What’s the best way to market your business to consumers? Well, it obviously depends on your business, but rest assured that if your product or service is something truly worthwhile, it may end up marketing itself—in different ways than you may have originally imagined. When that’s the case, all you need to do is just sit back and let your consumers tell you what works and what doesn’t.

That’s exactly what’s happening with Microsoft’s latest effort in the videogame market—the Kinect. For those unfamiliar with the product, the Kinect is basically a hardware expansion for Microsoft’s Xbox 360 that allows users to interact with specific games without the aid of a handheld controller. The Kinect uses an integrated, motion-sensing camera to capture the player’s physical movements and translate them into gameplay commands. Essentially, the player’s body is the controller. When you move your hands, arms and body, the onscreen character that you’re controlling mimics your movements. It’s an intriguing new concept that opens the door for a number of dynamic new gameplay opportunities.

The product, however, hasn’t quite taken off yet—primarily because the games that have been officially released to stores under the “Kinect” label are the only ones you can actually play using the device. And, truth be told, they’re not exactly the greatest of games to begin with. They function well with the hardware, but don’t necessarily take full advantage of the opportunity to create newer and bolder gaming experiences.

Some users modify their Kinects to develop intriguing (and practical) new applications for motion control.

Some users modify their Kinects to develop intriguing (and practical) new applications for motion control.

Well, guess what?! That’s not stopping owners of the device from taking matters into their own hands. A number of crafty videogame connoisseurs and tech-junkies have decided to take the hardware a step further than Microsoft originally intended. They’re now using the Kinect as a type of design platform by which they can develop intriguing (and practical) new applications for motion control. The industry refers to this as “Kinect hacking,” and although the product itself is not necessarily being “hacked” in the traditional sense, the idea is basically the same: to subvert the intended purpose of the device for the user’s own benefit.

Here’s the interesting part: Microsoft is okay with this! In fact, they’ve released statements indicating so. Company reps have even expressed their outright excitement at the prospect of users discovering the hardware’s full potential through experimentation. The company’s enthusiasm does make sense, given that there have already been several new motion control applications developed by proactive hackers since the Kinect’s release (only two short months ago).

Believe it or not, there isn’t enough space in a single paragraph to completely list the number of Kinect hacks that have surfaced so far. The device is being used as an intermediary tool in everything from digital art and design to videogame control and virtual reality simulation. In some areas, the results are actually pretty impressive. ABC News even did a full report on the trend.

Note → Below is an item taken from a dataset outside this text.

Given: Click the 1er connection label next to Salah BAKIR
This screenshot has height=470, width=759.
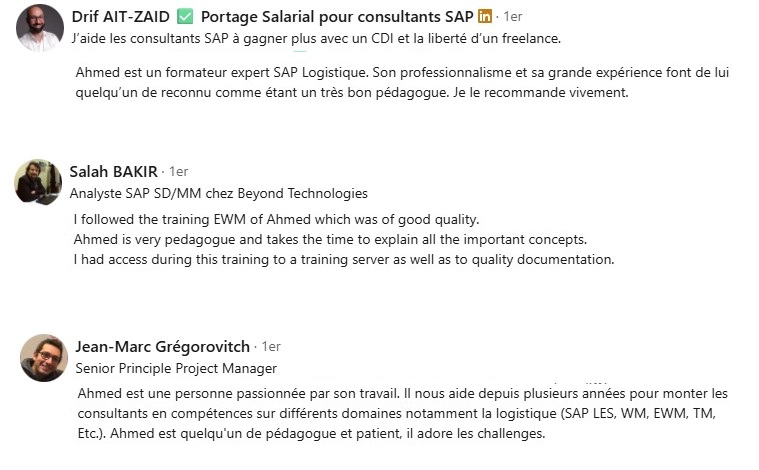Looking at the screenshot, I should 178,172.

Kinect "hacks" range from controlling games and apps to controlling a light saber!

Kinect "hacks" range from controlling games and apps to controlling a light saber!

There’s really no upper limit on the kind of creativity that the hardware makes possible. For instance, hackers have already devised ways of using their exact body movements to control their favorite games (from running and jumping in Super Mario Bros. to spell-casting in World of Warcraft—click here to see). They’ve even figured out how to use hand gestures as a way to control everything from Windows apps to Google Maps. Others have been able to use the hardware to render some fairly impressive visual effects—a light-saber demonstration (rendered in real-time using the device) is currently a favorite on YouTube.

At the very least, a hands-free interface with computers and televisions is interesting food for thought. Who knows what the future will hold for it? Though still in its infancy, this kind of advanced interaction (minus a mouse or a controller) could conceivably be the next giant leap in consumer-level tech. And just think: the world of Minority Report could soon become a reality—all doubters, click here.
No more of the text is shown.